** begin **

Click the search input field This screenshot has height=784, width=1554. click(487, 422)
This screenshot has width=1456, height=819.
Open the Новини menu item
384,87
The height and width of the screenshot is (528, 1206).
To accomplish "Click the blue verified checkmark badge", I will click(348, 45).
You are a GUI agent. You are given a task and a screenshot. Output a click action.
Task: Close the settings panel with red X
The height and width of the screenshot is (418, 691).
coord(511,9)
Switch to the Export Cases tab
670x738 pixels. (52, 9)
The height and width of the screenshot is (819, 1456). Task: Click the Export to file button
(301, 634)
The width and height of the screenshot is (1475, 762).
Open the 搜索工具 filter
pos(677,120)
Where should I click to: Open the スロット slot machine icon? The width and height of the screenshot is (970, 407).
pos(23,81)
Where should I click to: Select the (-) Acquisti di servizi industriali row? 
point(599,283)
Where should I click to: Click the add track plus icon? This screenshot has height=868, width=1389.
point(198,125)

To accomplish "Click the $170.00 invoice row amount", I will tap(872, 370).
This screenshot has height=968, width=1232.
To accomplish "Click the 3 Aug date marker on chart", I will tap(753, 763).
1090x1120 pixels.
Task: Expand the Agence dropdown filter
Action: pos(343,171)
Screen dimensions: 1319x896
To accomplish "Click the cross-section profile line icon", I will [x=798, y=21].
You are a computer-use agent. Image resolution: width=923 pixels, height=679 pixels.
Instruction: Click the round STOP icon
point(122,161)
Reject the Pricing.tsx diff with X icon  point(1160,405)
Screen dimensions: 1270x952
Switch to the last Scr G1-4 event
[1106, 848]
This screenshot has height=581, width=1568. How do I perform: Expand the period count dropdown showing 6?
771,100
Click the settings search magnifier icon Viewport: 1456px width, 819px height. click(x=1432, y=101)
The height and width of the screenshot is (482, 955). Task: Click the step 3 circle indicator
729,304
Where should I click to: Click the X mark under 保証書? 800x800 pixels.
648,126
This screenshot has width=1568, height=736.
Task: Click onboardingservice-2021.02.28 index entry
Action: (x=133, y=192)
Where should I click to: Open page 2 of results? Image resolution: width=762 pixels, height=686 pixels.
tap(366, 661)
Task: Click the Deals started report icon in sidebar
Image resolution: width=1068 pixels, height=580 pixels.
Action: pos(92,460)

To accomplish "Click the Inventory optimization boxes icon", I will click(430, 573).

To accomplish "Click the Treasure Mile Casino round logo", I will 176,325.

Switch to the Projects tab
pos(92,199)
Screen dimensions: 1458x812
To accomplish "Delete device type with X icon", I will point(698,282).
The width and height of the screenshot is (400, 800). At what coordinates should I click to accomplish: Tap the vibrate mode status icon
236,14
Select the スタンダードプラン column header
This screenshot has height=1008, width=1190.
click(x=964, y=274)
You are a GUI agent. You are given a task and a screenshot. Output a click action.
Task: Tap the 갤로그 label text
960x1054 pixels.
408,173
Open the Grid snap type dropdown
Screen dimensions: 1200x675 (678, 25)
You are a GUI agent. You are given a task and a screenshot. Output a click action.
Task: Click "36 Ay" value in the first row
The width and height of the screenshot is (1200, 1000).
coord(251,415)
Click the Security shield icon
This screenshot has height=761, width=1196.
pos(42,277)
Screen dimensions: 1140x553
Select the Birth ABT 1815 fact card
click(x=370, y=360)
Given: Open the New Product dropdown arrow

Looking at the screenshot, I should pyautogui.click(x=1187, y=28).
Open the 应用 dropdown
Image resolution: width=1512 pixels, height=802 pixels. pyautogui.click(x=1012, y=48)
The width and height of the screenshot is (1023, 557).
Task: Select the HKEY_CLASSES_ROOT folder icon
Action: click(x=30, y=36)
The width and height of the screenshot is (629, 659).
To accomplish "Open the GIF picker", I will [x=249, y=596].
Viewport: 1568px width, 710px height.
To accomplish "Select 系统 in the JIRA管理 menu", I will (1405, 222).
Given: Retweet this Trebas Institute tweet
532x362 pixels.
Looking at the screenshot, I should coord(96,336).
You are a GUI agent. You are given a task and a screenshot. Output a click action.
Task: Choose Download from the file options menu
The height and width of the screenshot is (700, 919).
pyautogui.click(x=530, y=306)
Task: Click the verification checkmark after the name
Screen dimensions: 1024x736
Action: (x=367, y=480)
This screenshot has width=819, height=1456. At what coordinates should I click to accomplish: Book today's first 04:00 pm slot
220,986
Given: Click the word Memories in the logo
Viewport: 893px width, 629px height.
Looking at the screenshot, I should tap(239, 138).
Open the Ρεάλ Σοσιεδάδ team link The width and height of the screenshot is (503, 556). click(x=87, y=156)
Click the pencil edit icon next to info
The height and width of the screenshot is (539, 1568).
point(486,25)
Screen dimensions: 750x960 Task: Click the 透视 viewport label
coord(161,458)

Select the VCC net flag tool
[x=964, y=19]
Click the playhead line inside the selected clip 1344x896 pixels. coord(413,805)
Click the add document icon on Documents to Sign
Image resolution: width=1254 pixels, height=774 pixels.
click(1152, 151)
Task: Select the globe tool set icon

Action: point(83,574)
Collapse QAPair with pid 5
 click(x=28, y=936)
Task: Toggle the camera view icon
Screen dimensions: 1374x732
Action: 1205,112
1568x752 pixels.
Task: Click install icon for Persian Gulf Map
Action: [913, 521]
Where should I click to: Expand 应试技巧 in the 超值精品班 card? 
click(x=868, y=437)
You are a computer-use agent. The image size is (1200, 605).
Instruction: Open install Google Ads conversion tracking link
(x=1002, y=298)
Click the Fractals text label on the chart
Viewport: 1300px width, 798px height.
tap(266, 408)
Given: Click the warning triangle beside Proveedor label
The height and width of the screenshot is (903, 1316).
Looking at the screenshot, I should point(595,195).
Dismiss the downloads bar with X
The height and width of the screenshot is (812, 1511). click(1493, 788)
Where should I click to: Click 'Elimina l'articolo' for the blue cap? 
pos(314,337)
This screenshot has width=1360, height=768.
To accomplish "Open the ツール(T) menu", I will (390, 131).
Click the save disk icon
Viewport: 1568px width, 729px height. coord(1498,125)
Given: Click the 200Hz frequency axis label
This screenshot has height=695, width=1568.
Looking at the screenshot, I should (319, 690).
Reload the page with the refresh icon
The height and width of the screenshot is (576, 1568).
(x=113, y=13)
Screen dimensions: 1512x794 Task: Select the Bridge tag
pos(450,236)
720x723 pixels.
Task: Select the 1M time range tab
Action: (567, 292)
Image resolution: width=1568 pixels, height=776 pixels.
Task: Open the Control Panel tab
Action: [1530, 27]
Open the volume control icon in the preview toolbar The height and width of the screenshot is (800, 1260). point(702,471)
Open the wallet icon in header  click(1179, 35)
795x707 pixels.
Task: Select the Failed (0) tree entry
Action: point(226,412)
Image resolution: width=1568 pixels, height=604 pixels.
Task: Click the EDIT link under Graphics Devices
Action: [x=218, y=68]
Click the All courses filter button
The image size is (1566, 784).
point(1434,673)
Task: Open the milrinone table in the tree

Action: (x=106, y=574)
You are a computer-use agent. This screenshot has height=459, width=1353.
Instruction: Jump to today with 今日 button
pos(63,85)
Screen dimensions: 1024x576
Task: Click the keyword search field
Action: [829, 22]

** end **

## The exercise
Can you repeat the rows above word for word, starting at the line containing "This screenshot has height=968, width=1232." and ending at the line containing "will [x=798, y=21].", both included?

## Reply
This screenshot has height=968, width=1232.
To accomplish "Click the 3 Aug date marker on chart", I will tap(753, 763).
1090x1120 pixels.
Task: Expand the Agence dropdown filter
Action: pos(343,171)
Screen dimensions: 1319x896
To accomplish "Click the cross-section profile line icon", I will [x=798, y=21].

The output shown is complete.